Sense The Season

537. Join me in inspiring truly powerful people. Each day I will add a new thought, story or idea to support your quest and mine.

A few days ago on my morning walk I sensed a hint of autumn in the air. There was the slightest breeze, cooler than the day before, and the subtle smell of leaves turning. I savored the moment as I do every year. I look forward with great relish to the day each year that I catch on the breeze the first hint of fall.

My grandfather lived his entire life in the same small area in Iowa. One day, as a boy, I was visiting, and we went to the park on a beautiful hot sunny day. He was looking for treasure with his metal detector and I followed with an old coffee can to hold the bounty and a screwdriver to poke into the dirt when treasure was detected. Suddenly he stopped, looked into the sky, closed his eyes – and “sensed” a change in the air. After a moment he said, “We better go home, it’s going to storm soon.” I was baffled. I could not sense anything. There wasn’t a cloud in the sky yet an hour later an intense storm blew through dumping buckets of rain. He had senses available to him that I did not; he had a specific relationship with a place and felt the rhythms and changes in his body. He was connected.

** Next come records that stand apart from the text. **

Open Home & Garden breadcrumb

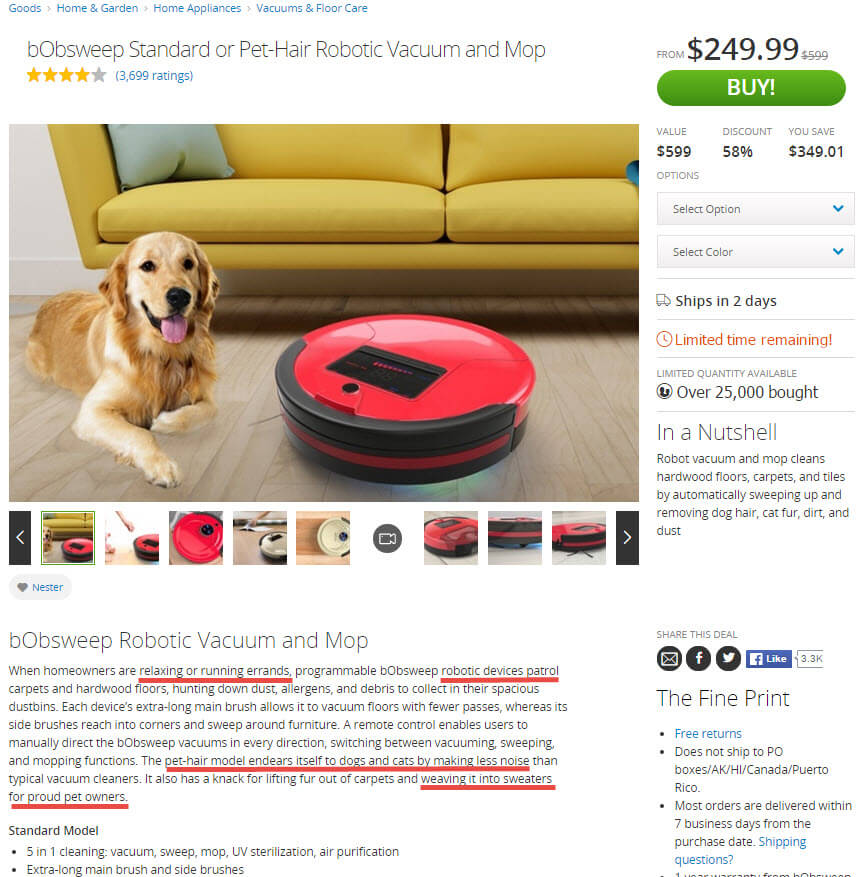click(x=97, y=8)
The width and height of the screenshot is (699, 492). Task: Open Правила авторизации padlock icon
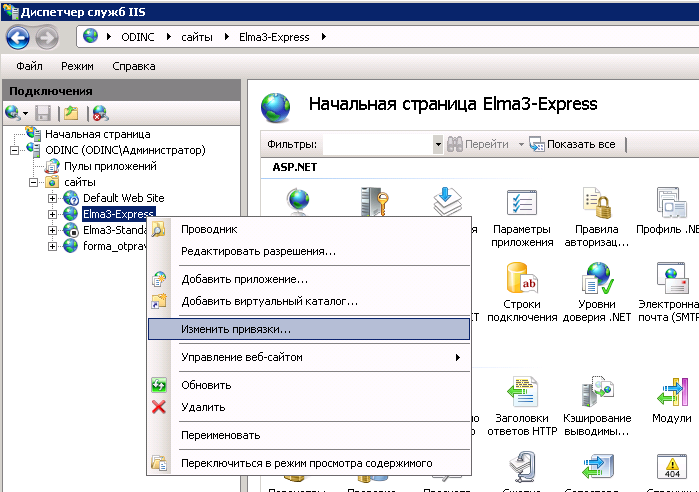pyautogui.click(x=599, y=205)
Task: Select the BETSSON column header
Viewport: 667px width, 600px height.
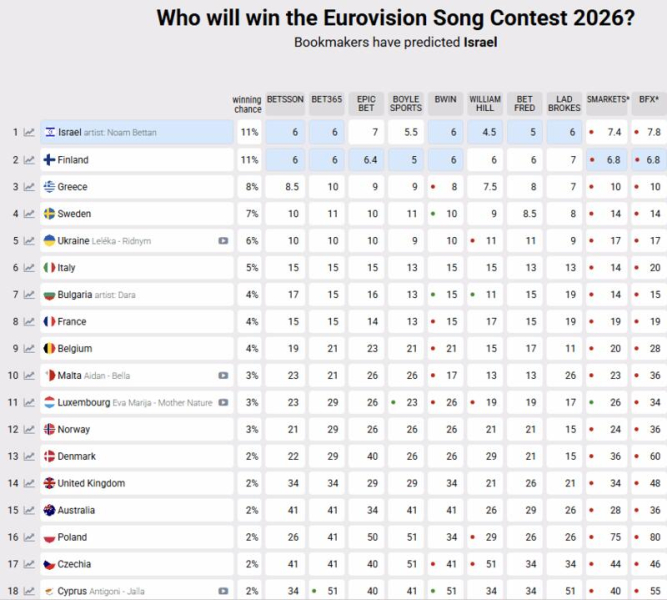Action: (285, 100)
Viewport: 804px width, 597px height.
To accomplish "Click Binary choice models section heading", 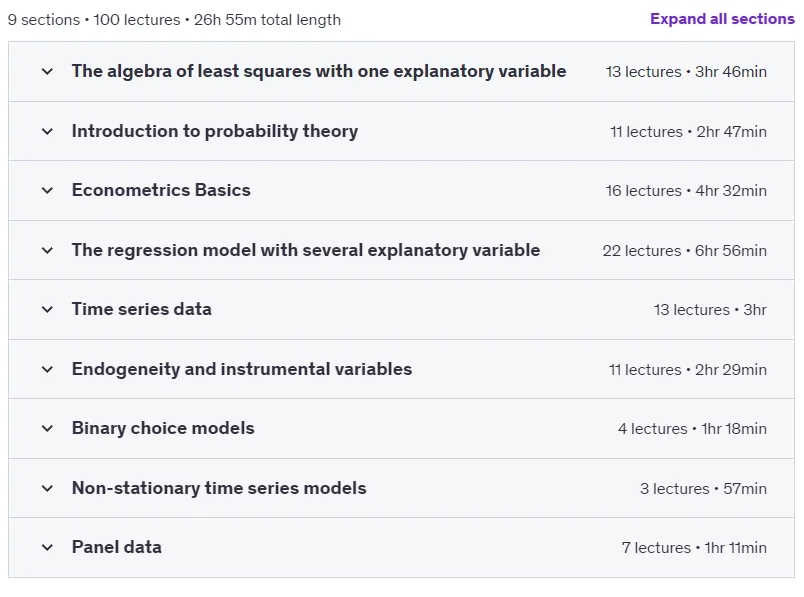I will (163, 428).
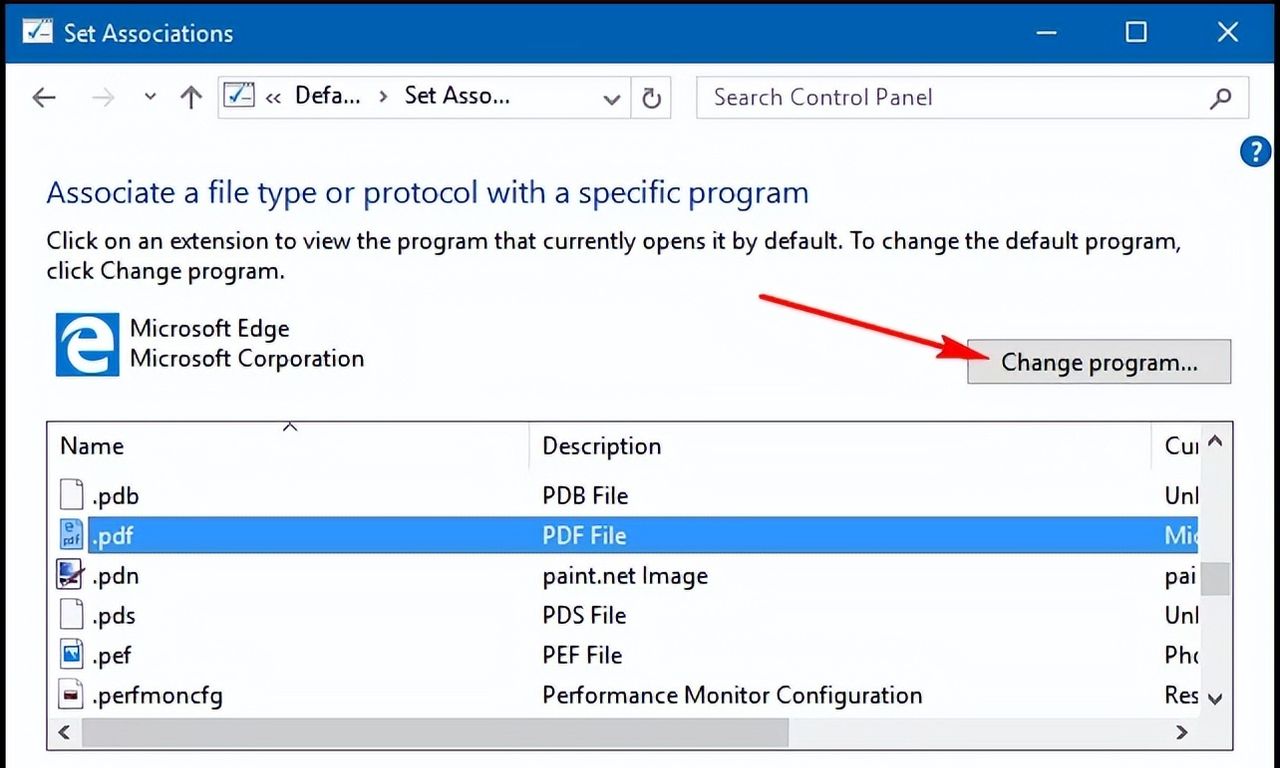This screenshot has height=768, width=1280.
Task: Click the .pdn paint.net file icon
Action: coord(71,575)
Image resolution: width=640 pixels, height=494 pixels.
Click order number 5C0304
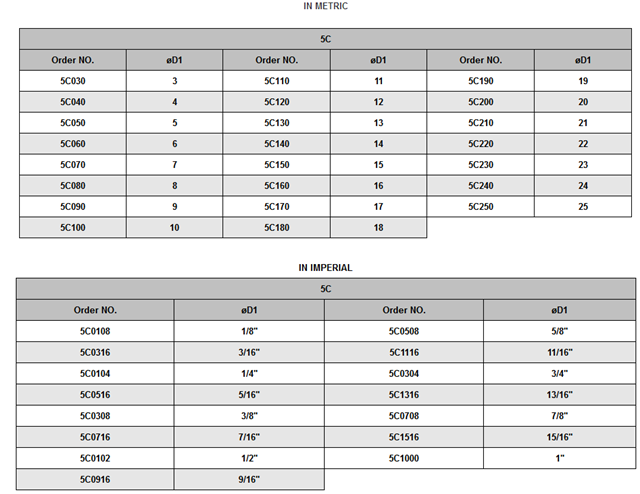click(406, 373)
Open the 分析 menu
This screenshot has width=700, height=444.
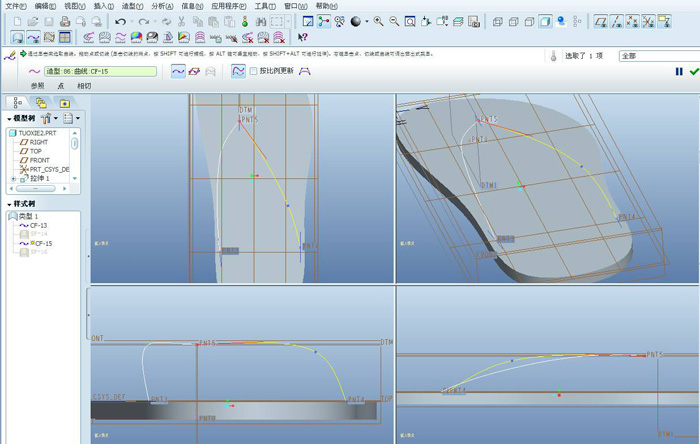161,6
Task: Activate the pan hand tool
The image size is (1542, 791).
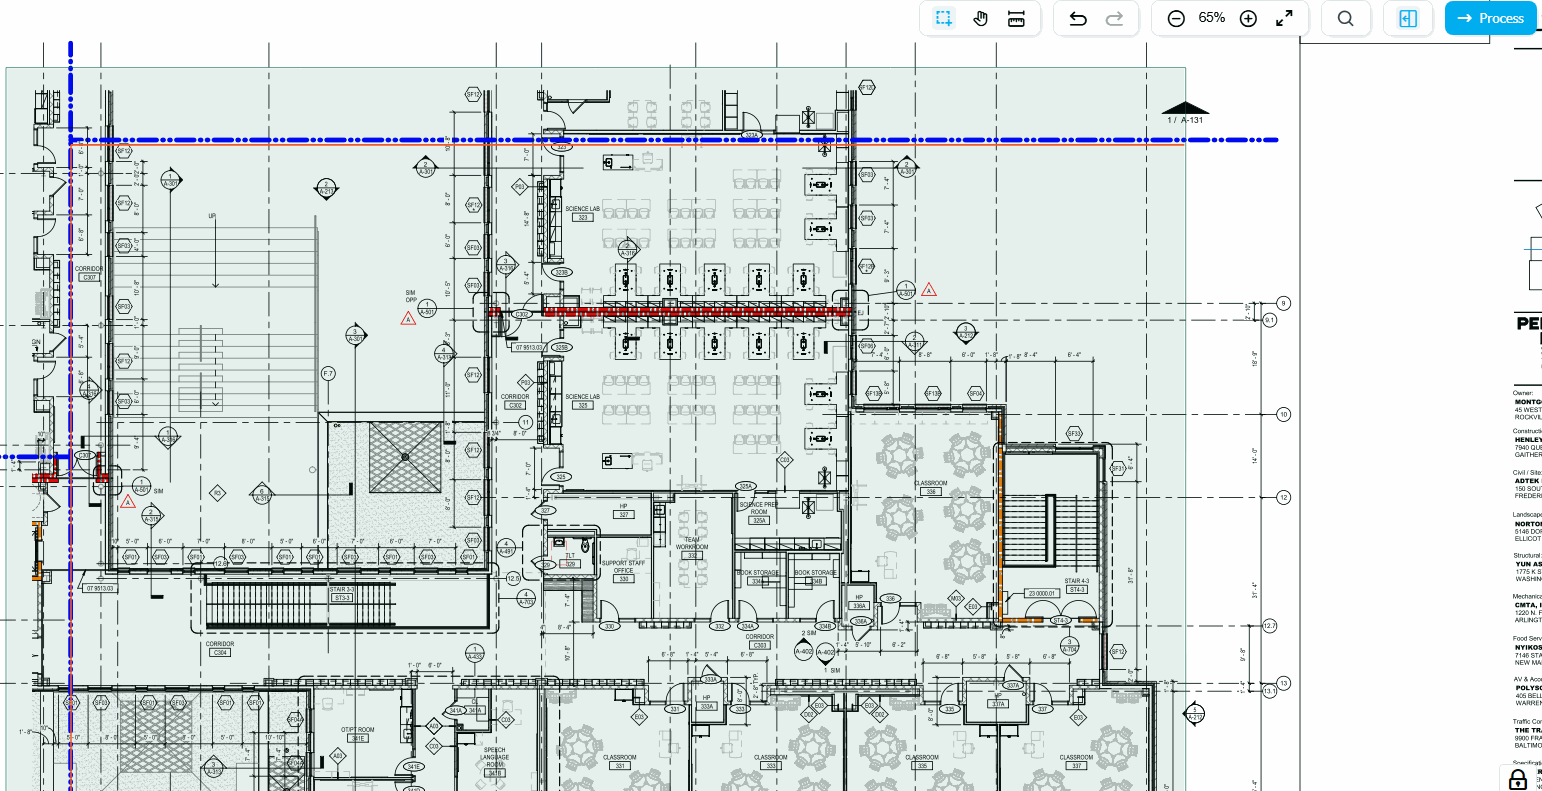Action: pos(980,18)
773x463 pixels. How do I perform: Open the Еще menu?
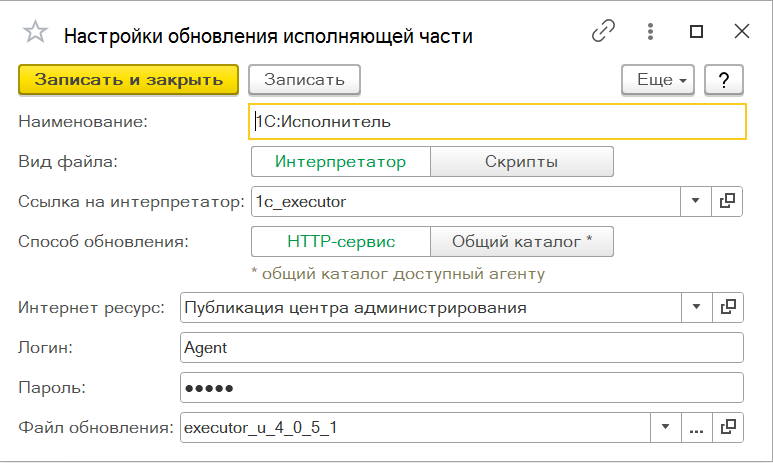(x=658, y=79)
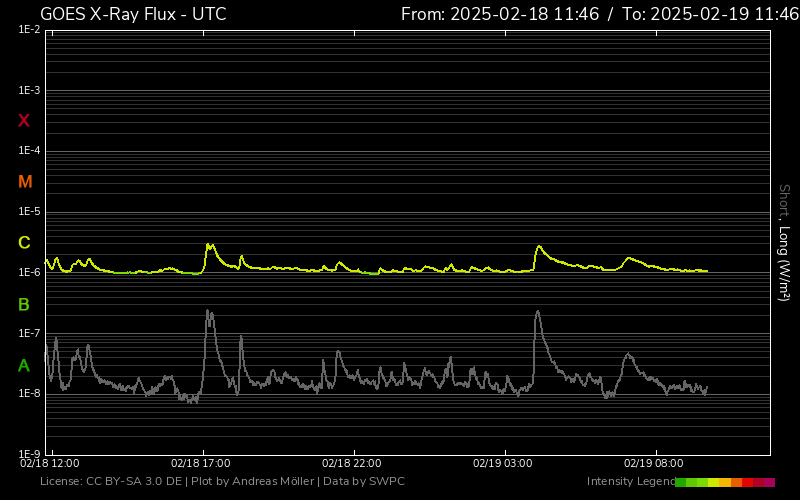Select the green B flare class label
800x500 pixels.
point(24,304)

Brian McDonald opens his book, Invisible Ink, with this story: “An anthropologist was living among tribal people with little to no contact with the modern world. Wanting to share the marvels of technology with these isolated folks, the anthropologist took a photo of the chief and his wives. When the picture was processed and shown to the chief he was unable to recognize the blotches of black, white, and gray as an image of himself. He had never learned to translate two-dimensional images into recognizable three-dimensional shapes. That same chief, however, could look at a patch of grass and say what kind of animal had traversed it and how long ago with no more difficulty than you or I would have recognized ourselves in a photographic image.”

I look forward to that first hint of fall because I know it is a remnant of connection; it calls forward something in me, something deep and ancient. It is satisfying and evokes a kind of quiet affirmation that is rare in my urban indoor life. Catherine once told me that, “Nature yearns for us,” and I know that it is true. Often, when I am coaching or working with people and their creative blocks, deeply invested in their abstractions, I know that all they need do is go outside, recognize and reclaim their natural rhythm, and their capacity to sense the changes in the air. Just as nature yearns for us I know, like a long lost love, when we feel lost or blocked or void of meaning, we need only walk to shore, step into the woods, climb the ridge, close our eyes and receive the quiet touch that says, “Welcome home.”

Pop The Bubble

489. Join me in inspiring truly powerful people. Each day I will add a new thought, story or idea to support your quest and mine.

A few years ago I asked Carol what was the one thing I needed to know before going to Alaska. Her answer took me by surprise. She said, “Oh, that’s easy. When you go to Alaska you re-enter the food chain.” She was right. I had the same impression: a walk in the woods is never just a walk in the woods. Being lunch for a bear is not an abstraction. It is amazing how your priorities shift when you recognize that your position atop the food chain is an illusion. It is amazing how you come alive.

Sean told me that we are always in the food chain but society acts as a kind of bubble; it buffers us from the nature of things. Besides, within the bubble with our natures buffered we are highly efficient at killing each other and ourselves (with stress, cigarettes, etc.). A buffered nature spawns unnatural acts. A buffered nature – or a “culture of comfort” as Martín Prechtel would call it – distorts our story to the point that we forget we are part of and not on top of nature. The “on top” idea is lethal. It is the mother lode of comedy. It is not bears we need fear but the neighborhood watch, the rival gang, the other political team, the police, the banks, and those who are supposed to be governing and protecting our interests. I think I prefer the bears; they are upfront in their intentions.

I suspect the point of having a bubble is to feel safe within it. A city is nothing if not one big campfire. We are supposed to be safer together than alone so why does our bubble, our mega campfire, engender so much alienation and loneliness; all these individual bubbles walking around within the larger bubble? How many times have I met with groups in urban settings who want to “create community?” Too many – apparently proximity to millions of other humans does not a community make. Life within the bubble, buffered from nature, alienates us from…our nature and each other. Bubbles create smaller bubbles.

Outside the bubble, when I was aware that I looked like coleslaw to big furry animals, I wanted other people around. I wanted a lot of other people around. I like my big Seattle campfire – and I wonder what it might be like inside the bubble if we put down the ridiculous notion that we are separate from the natural order of things and stopped pretending that we were somehow above it all.